Su comentario me golpeó como un balde de agua fría. Sentí que me estaba juzgando en cada aspecto de mi vida, como si todo lo que había hecho hasta ahora no fuera más que una serie de fracasos.

—Lolita mi madre lavó la ropa a mano toda la vida, aquí es normal no es como en tu país que son todos ricos.

—¿Por qué no dejas de decir boludeces? — escribío Lolita.

—Es que yo encuentro lavarropas en la calle, pero los vendo o les saco las bobinas de cobre, las desarmo y las vendo. Ni siquiera me fijo si los lavarropas funcionan.

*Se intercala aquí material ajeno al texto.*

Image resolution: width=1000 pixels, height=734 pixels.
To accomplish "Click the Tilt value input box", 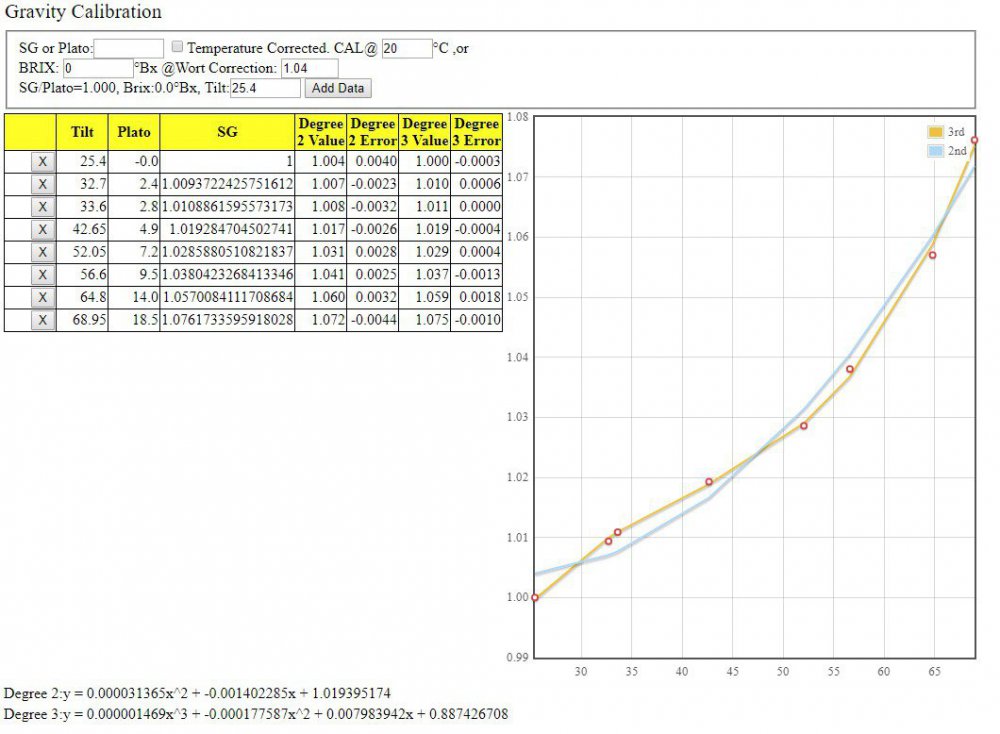I will coord(265,88).
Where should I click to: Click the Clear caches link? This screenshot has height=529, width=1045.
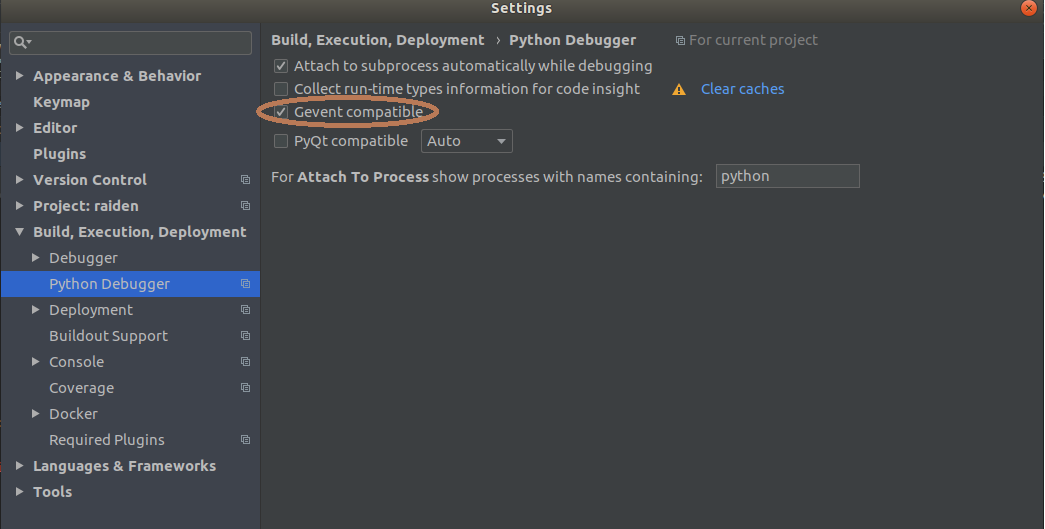click(742, 89)
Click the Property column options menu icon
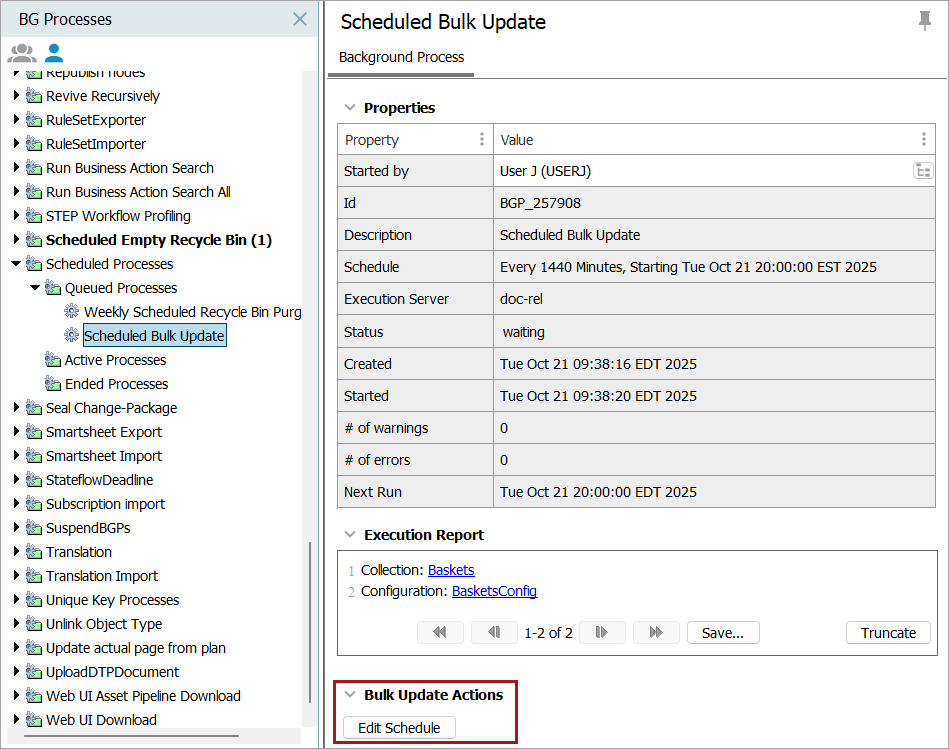Image resolution: width=949 pixels, height=749 pixels. coord(482,140)
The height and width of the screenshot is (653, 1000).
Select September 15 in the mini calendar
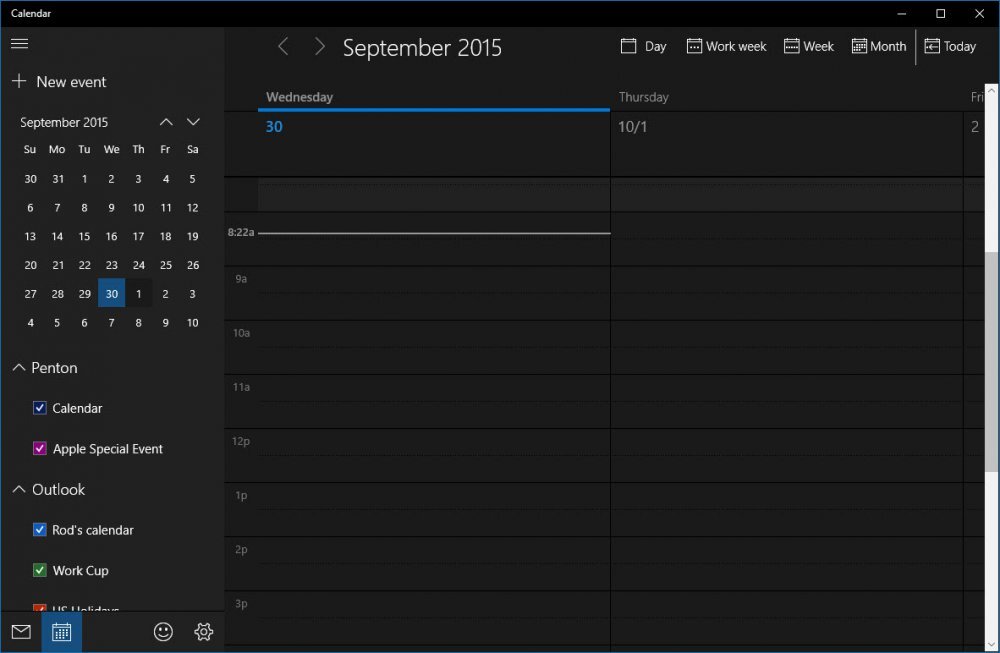[84, 236]
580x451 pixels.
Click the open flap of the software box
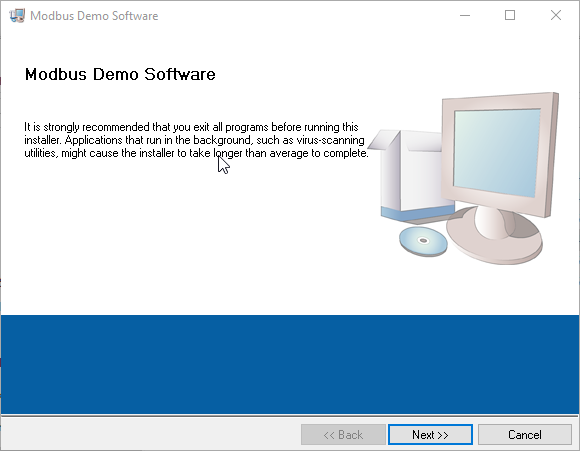pos(384,140)
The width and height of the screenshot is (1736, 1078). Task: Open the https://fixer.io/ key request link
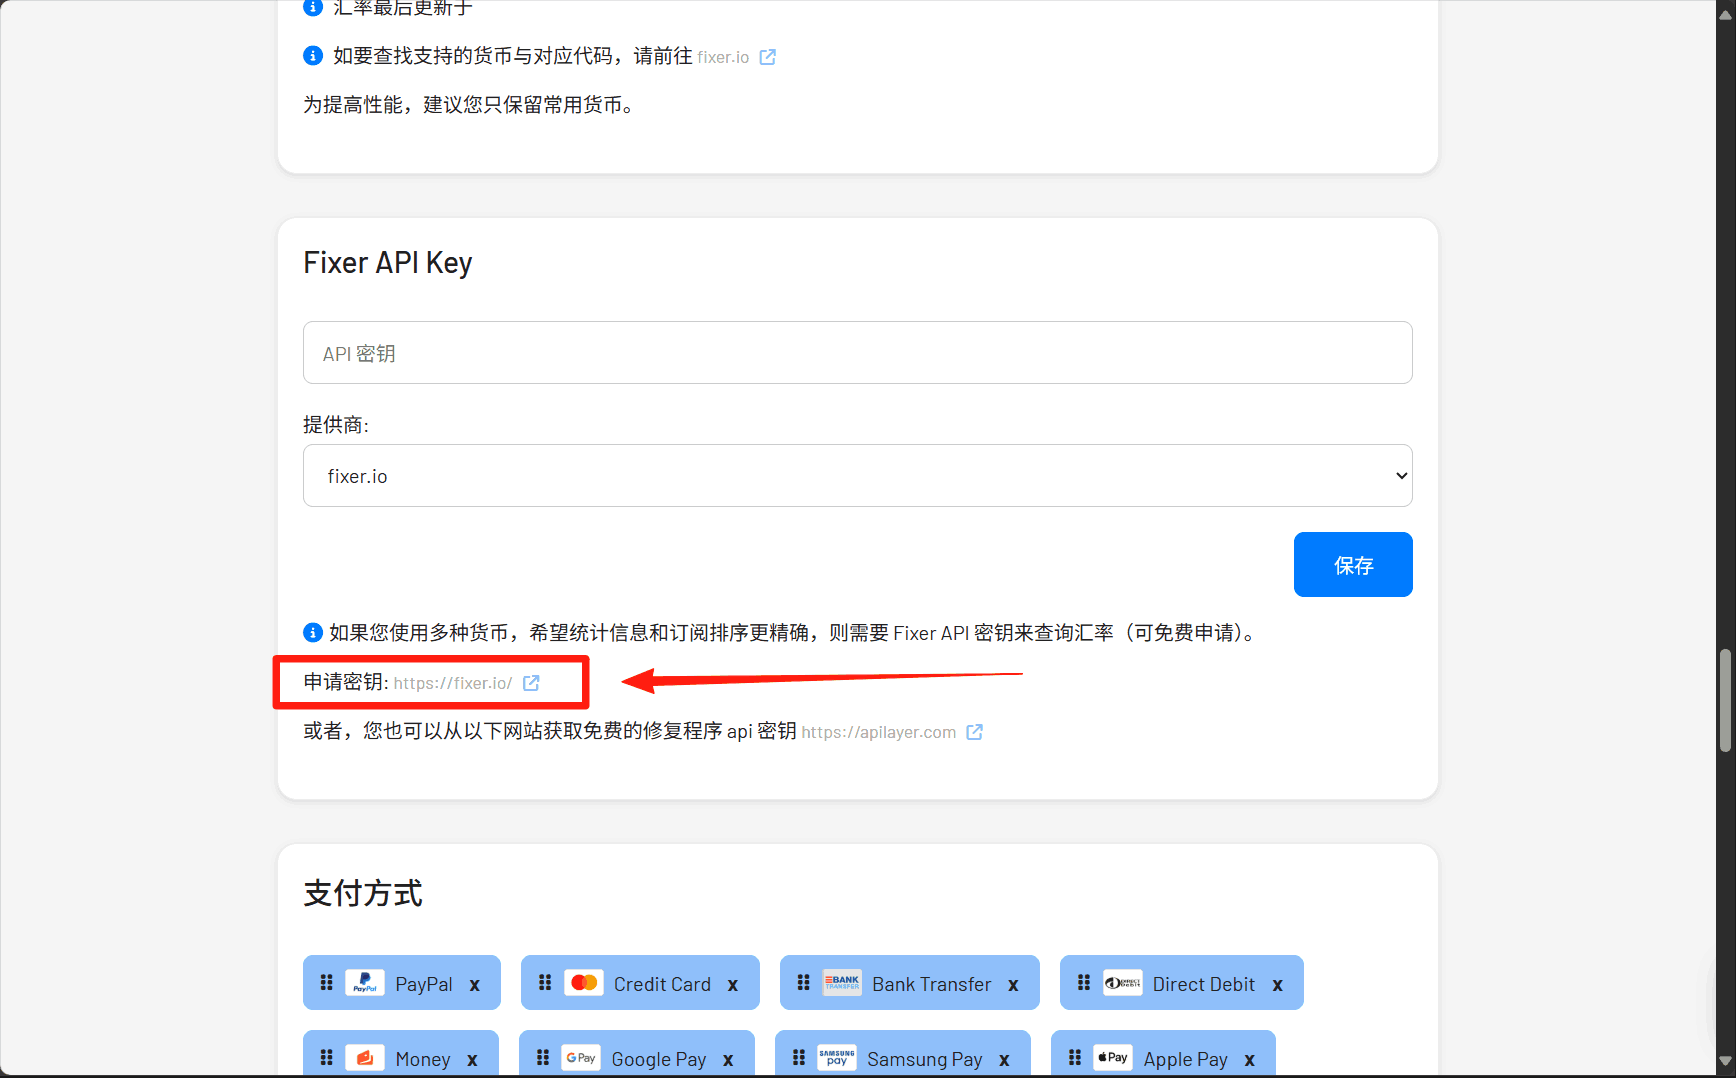[453, 683]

—¿Algo más para agregar a tu lista? —continuó—. No tenés documento, no querés tirar tu pila de DVDs, y ahora me entero que no tenés lavarropas y que hacés que tu madre lave a mano. Y vos, con todo lo que te ensuciás entre basurero y basurero. ¡Eso es una mierda, Elmer!

Mis manos temblaban de rabia mientras leía sus palabras. No podía soportarlo más.

—¿Y vos? —le respondí, furioso—. ¡Vos que te fuiste de vacaciones a la costa, pasándola bien mientras yo me moría de angustia porque me bloqueaste!

El silencio que siguió a mis palabras fue como una bofetada en plena cara. Lolita se desconectó, dejándome furioso.